- Exercise
Convert the items below, from the line containing "Open rider link #116 Juhola Albert" through the line containing "Action: point(192,730)", inclusive, into a JSON list of strings with one string per line. Omit blank lines.

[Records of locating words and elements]
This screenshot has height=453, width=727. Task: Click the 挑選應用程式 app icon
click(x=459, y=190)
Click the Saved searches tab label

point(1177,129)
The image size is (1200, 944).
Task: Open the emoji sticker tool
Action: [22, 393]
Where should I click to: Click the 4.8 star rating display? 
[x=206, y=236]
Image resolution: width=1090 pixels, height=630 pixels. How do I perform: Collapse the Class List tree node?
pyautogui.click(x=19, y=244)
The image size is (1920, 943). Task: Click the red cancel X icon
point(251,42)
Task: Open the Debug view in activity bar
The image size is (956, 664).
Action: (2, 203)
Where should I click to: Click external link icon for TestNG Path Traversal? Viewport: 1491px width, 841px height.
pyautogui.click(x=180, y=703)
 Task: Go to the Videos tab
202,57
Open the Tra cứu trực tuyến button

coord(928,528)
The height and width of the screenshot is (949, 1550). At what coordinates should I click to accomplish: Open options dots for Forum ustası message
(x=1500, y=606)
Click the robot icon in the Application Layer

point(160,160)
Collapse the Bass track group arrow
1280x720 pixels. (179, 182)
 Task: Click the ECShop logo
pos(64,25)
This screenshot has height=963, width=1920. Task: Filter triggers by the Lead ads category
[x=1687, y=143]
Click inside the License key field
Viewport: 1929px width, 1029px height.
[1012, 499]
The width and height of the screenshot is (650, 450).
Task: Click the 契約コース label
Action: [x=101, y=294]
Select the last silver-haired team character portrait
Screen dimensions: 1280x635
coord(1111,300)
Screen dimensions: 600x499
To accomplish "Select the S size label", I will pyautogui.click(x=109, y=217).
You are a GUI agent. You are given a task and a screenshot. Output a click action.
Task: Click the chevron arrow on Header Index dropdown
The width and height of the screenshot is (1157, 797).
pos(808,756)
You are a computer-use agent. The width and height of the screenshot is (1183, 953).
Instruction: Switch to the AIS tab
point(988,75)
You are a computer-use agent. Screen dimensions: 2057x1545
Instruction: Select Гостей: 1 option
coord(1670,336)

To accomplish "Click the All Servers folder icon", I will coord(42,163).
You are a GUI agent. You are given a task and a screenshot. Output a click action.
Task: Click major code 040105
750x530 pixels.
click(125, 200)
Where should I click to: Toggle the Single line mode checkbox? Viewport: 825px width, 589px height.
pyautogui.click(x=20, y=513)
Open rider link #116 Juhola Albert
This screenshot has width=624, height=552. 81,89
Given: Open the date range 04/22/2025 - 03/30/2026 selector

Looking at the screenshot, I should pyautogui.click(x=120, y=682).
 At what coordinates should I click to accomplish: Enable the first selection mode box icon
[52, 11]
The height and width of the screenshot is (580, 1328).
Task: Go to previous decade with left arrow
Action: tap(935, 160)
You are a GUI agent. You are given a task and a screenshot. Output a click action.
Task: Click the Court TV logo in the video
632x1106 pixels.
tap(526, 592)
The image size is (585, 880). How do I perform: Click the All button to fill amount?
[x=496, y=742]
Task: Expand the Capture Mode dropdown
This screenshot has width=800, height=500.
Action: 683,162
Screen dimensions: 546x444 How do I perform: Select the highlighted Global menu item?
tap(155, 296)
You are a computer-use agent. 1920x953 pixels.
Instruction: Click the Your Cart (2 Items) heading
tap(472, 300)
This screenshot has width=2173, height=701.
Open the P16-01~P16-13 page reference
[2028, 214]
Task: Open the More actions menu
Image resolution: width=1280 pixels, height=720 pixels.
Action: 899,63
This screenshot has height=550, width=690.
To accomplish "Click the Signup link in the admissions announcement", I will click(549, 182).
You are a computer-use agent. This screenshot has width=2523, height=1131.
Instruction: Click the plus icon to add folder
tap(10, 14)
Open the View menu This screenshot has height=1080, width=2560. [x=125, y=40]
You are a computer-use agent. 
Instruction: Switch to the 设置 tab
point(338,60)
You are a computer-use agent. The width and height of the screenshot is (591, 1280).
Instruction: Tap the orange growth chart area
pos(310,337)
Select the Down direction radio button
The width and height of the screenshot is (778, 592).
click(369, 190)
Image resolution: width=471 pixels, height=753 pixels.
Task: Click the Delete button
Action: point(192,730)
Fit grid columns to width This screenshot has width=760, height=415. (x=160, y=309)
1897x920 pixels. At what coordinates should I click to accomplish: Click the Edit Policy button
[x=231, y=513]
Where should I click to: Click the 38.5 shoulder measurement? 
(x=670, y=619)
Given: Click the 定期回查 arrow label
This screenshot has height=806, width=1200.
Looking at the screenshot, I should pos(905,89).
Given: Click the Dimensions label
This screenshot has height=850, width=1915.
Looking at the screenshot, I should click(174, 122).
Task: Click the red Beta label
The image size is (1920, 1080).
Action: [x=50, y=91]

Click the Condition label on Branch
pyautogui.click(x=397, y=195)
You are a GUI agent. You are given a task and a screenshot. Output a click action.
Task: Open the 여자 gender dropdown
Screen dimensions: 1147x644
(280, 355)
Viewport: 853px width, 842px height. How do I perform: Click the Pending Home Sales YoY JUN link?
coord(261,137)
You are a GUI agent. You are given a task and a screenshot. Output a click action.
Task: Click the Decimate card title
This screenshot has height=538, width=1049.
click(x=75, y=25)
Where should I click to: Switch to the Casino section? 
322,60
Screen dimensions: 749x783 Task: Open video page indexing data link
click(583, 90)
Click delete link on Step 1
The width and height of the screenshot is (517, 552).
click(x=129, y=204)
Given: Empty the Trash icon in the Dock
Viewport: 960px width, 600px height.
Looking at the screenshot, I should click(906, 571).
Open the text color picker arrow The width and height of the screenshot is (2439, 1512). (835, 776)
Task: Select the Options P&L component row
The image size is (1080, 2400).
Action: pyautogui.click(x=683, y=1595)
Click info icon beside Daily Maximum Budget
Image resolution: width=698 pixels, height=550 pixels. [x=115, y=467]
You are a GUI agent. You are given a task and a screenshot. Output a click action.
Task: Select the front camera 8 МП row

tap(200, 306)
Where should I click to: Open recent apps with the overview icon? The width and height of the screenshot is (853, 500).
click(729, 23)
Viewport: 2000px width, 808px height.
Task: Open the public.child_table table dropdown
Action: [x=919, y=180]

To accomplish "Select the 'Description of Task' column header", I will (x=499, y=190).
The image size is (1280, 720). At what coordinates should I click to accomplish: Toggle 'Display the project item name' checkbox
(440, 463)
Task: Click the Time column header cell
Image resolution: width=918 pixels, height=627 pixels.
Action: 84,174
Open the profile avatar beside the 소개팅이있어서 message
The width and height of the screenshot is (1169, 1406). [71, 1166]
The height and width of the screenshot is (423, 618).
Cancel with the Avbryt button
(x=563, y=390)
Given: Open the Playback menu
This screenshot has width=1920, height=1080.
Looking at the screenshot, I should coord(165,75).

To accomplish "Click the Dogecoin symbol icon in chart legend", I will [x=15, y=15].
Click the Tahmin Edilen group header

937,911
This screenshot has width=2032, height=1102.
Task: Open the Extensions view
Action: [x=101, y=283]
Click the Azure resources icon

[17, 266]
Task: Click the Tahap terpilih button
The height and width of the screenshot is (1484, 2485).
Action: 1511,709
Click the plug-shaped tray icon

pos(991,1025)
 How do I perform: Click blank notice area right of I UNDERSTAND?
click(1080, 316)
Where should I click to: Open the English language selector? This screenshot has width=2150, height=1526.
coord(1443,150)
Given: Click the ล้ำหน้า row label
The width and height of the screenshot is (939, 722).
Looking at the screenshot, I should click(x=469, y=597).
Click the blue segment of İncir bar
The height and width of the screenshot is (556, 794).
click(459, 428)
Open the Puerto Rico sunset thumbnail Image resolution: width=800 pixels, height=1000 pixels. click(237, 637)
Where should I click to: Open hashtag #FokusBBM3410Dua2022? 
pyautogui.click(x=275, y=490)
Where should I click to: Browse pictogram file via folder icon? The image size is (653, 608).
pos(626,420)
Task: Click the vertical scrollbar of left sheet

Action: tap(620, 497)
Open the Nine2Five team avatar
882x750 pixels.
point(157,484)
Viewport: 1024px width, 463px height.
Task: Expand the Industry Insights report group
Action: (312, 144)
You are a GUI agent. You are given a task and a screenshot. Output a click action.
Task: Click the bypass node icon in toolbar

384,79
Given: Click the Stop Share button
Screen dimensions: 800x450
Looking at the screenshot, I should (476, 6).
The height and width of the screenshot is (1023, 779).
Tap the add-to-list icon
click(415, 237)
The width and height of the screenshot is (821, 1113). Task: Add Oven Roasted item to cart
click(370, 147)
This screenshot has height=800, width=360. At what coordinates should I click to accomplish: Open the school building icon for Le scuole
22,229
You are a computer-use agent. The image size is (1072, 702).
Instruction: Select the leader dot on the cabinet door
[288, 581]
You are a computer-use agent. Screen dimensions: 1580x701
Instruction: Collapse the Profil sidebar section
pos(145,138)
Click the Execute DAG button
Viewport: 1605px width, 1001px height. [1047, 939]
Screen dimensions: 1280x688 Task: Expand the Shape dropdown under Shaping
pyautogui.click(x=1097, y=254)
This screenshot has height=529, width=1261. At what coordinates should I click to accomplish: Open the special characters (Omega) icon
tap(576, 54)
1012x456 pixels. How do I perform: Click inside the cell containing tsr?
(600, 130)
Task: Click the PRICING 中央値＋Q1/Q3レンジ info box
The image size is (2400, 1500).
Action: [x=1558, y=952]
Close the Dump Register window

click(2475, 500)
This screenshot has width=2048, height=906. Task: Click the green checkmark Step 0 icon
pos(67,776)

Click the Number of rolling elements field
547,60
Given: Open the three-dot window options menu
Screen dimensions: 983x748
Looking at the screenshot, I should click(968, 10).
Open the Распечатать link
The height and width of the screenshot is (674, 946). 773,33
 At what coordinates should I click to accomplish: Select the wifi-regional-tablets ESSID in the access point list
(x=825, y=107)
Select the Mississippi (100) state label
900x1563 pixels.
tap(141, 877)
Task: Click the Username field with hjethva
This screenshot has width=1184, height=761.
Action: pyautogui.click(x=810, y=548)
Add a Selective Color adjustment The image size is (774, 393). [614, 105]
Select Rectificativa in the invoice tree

- Reply
[
  "Open rider link #116 Juhola Albert",
  "This screenshot has width=624, height=552. 81,89",
  "Given: Open the date range 04/22/2025 - 03/30/2026 selector",
  "Looking at the screenshot, I should pyautogui.click(x=120, y=682).",
  " At what coordinates should I click to accomplish: Enable the first selection mode box icon",
  "[52, 11]",
  "The height and width of the screenshot is (580, 1328).",
  "Task: Go to previous decade with left arrow",
  "Action: tap(935, 160)",
  "You are a GUI agent. You are given a task and a screenshot. Output a click action.",
  "Task: Click the Court TV logo in the video",
  "632x1106 pixels.",
  "tap(526, 592)",
  "The image size is (585, 880). How do I perform: Click the All button to fill amount?",
  "[x=496, y=742]",
  "Task: Expand the Capture Mode dropdown",
  "This screenshot has width=800, height=500.",
  "Action: 683,162",
  "Screen dimensions: 546x444 How do I perform: Select the highlighted Global menu item?",
  "tap(155, 296)",
  "You are a computer-use agent. 1920x953 pixels.",
  "Instruction: Click the Your Cart (2 Items) heading",
  "tap(472, 300)",
  "This screenshot has width=2173, height=701.",
  "Open the P16-01~P16-13 page reference",
  "[2028, 214]",
  "Task: Open the More actions menu",
  "Image resolution: width=1280 pixels, height=720 pixels.",
  "Action: 899,63",
  "This screenshot has height=550, width=690.",
  "To accomplish \"Click the Signup link in the admissions announcement\", I will click(549, 182).",
  "You are a computer-use agent. This screenshot has width=2523, height=1131.",
  "Instruction: Click the plus icon to add folder",
  "tap(10, 14)",
  "Open the View menu This screenshot has height=1080, width=2560. [x=125, y=40]",
  "You are a computer-use agent. ",
  "Instruction: Switch to the 设置 tab",
  "point(338,60)",
  "You are a computer-use agent. The width and height of the screenshot is (591, 1280).",
  "Instruction: Tap the orange growth chart area",
  "pos(310,337)",
  "Select the Down direction radio button",
  "The width and height of the screenshot is (778, 592).",
  "click(369, 190)",
  "Image resolution: width=471 pixels, height=753 pixels.",
  "Task: Click the Delete button",
  "Action: point(192,730)"
]